[<prev] [next>] [<thread-prev] [thread-next>] [day] [month] [year] [list]
Message-ID: <CAJfuBxz7LXmOujY5giqZ96hKYm3cMUMmbf3DnEm9sJMzJg9UzA@mail.gmail.com>
Date: Tue, 2 Jan 2024 12:13:24 -0700
From: jim.cromie@...il.com
To: Łukasz Bartosik <lb@...ihalf.com>
Cc: Jason Baron <jbaron@...mai.com>, Andrew Morton <akpm@...ux-foundation.org>,
Kees Cook <keescook@...omium.org>, Douglas Anderson <dianders@...omium.org>,
Guenter Roeck <groeck@...gle.com>, Yaniv Tzoreff <yanivt@...gle.com>, Benson Leung <bleung@...gle.com>,
Steven Rostedt <rostedt@...dmis.org>, Vincent Whitchurch <vincent.whitchurch@...s.com>,
Pekka Paalanen <ppaalanen@...il.com>, Sean Paul <seanpaul@...omium.org>,
Daniel Vetter <daniel@...ll.ch>, Simon Ser <contact@...rsion.fr>,
John Ogness <john.ogness@...utronix.de>, Petr Mladek <pmladek@...e.com>,
Sergey Senozhatsky <sergey.senozhatsky@...il.com>, linux-kernel@...r.kernel.org,
upstream@...ihalf.com, Greg KH <gregkh@...uxfoundation.org>
Subject: Re: [PATCH v3 00/22] dyndbg: add support for writing debug logs to trace
ok, to catch up here,
Lukas & I have been nudging the test script forward,
some of this is settled..
On Thu, Dec 28, 2023 at 5:00 PM Łukasz Bartosik <lb@...ihalf.com> wrote:
>
> śr., 27 gru 2023 o 05:23 <jim.cromie@...il.com> napisał(a):
> >
> > re-adding gregkh, who fell off the cc's again.
> > he is one of our upstreams.
> >
>
> hi Jim,
>
> It's good to hear from you.
>
> Thanks. I missed to add Greg.
>
> > On Fri, Dec 22, 2023 at 6:51 PM Łukasz Bartosik <lb@...ihalf.com> wrote:
> > >
> > > Add support for writing debug logs to trace events and trace instances.

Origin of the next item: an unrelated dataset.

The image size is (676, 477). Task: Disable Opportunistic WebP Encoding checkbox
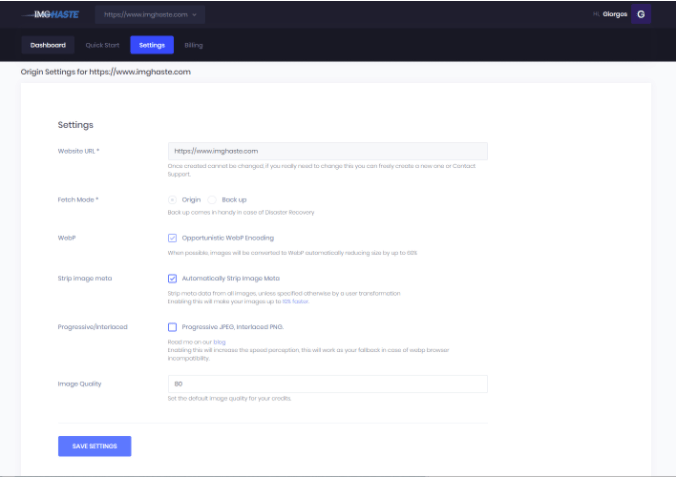point(173,238)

> > > The rationale behing this feature is to be able to redirect debug logs
> > > (per each callsite individually) to trace to aid in debugging. The debug
> > > logs output to trace can be enabled with T flag. Additionally the T flag
> > > accepts trace destination which can be provided to the T flag after ":".
> > > The trace destination field is used to determine where debug logs will be
> > > written.
> > >
> > > In order to redirect callsite debug log to a trace instance it has to be
> > > initialized first with a newly introduced "open" command. For example,
> > > "usb" trace instance in <debugfs>/tracing/instances/ can be initialized
> > > by issuing the command:
> > >
> > > localhost ~ # echo "open usb" >
> > > <debugfs>/dynamic_debug/control
> > >
> > > If the trace instance <debugfs>/tracing/instances/usb already exists
> > > then it will be reused otherwise new usbcore instance will be created.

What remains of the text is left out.